**WHAT YOU SHOULD DO:** Reproduce everything in the records below, from the line containing "Image resolution: width=1282" down to the end of the records, omitting the pictures.

**EXERCISE INPUT:**

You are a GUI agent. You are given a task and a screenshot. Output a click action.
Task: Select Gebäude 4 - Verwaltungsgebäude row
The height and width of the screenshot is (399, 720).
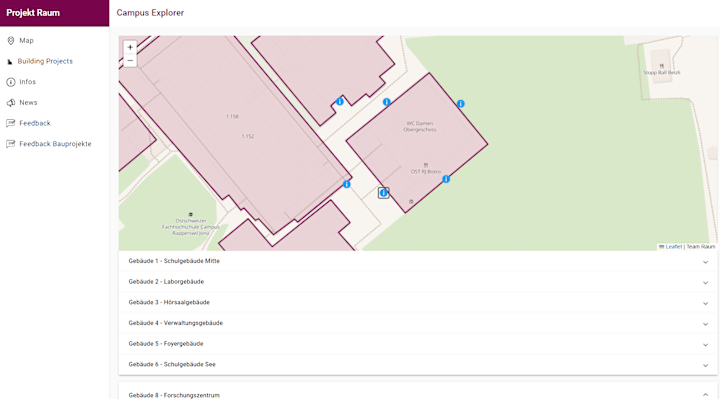tap(418, 323)
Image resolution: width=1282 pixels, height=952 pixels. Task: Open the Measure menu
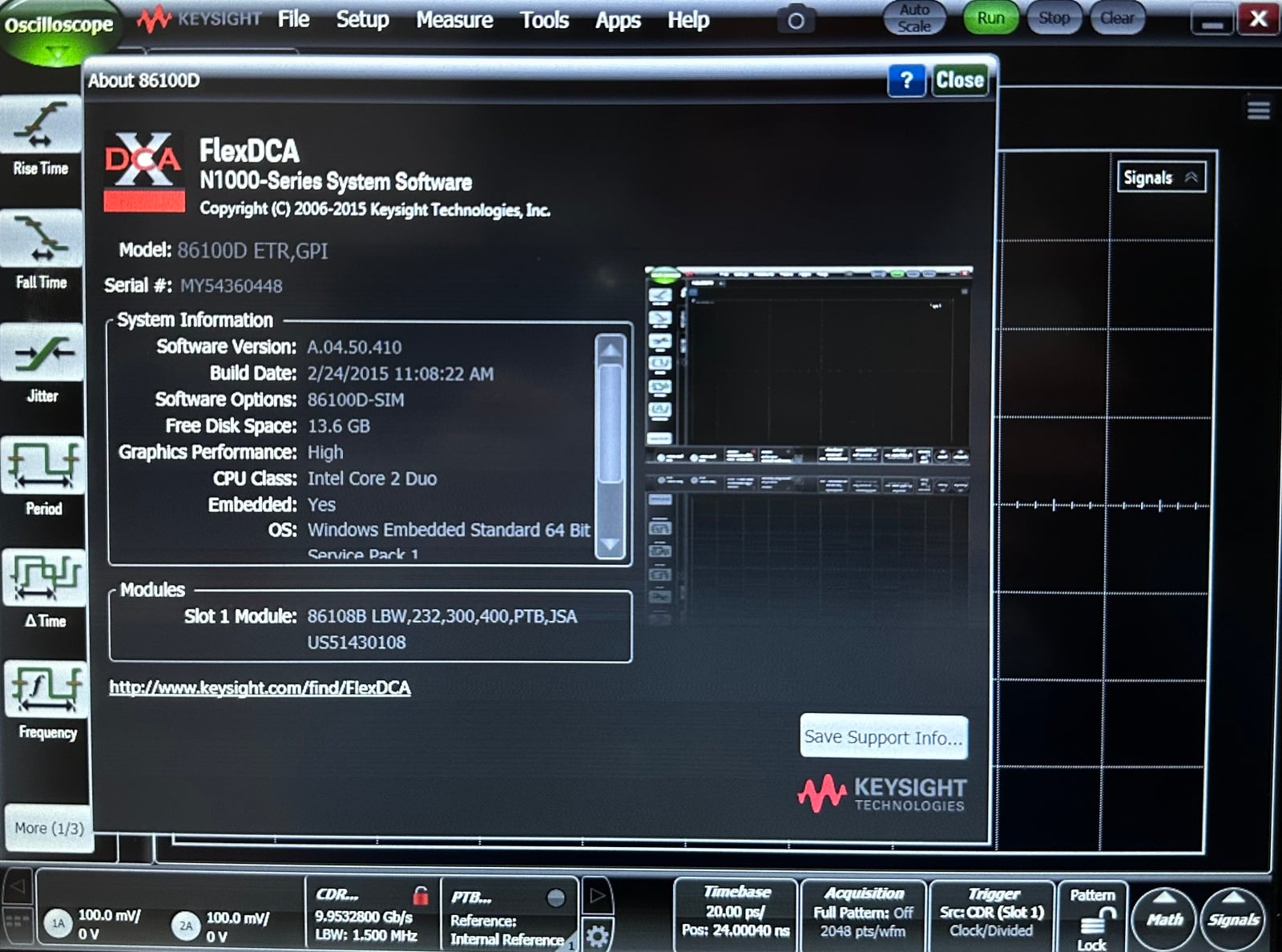[454, 20]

**EXERCISE RESPONSE:**
Image resolution: width=1282 pixels, height=952 pixels. Task: Open the Measure menu
[454, 20]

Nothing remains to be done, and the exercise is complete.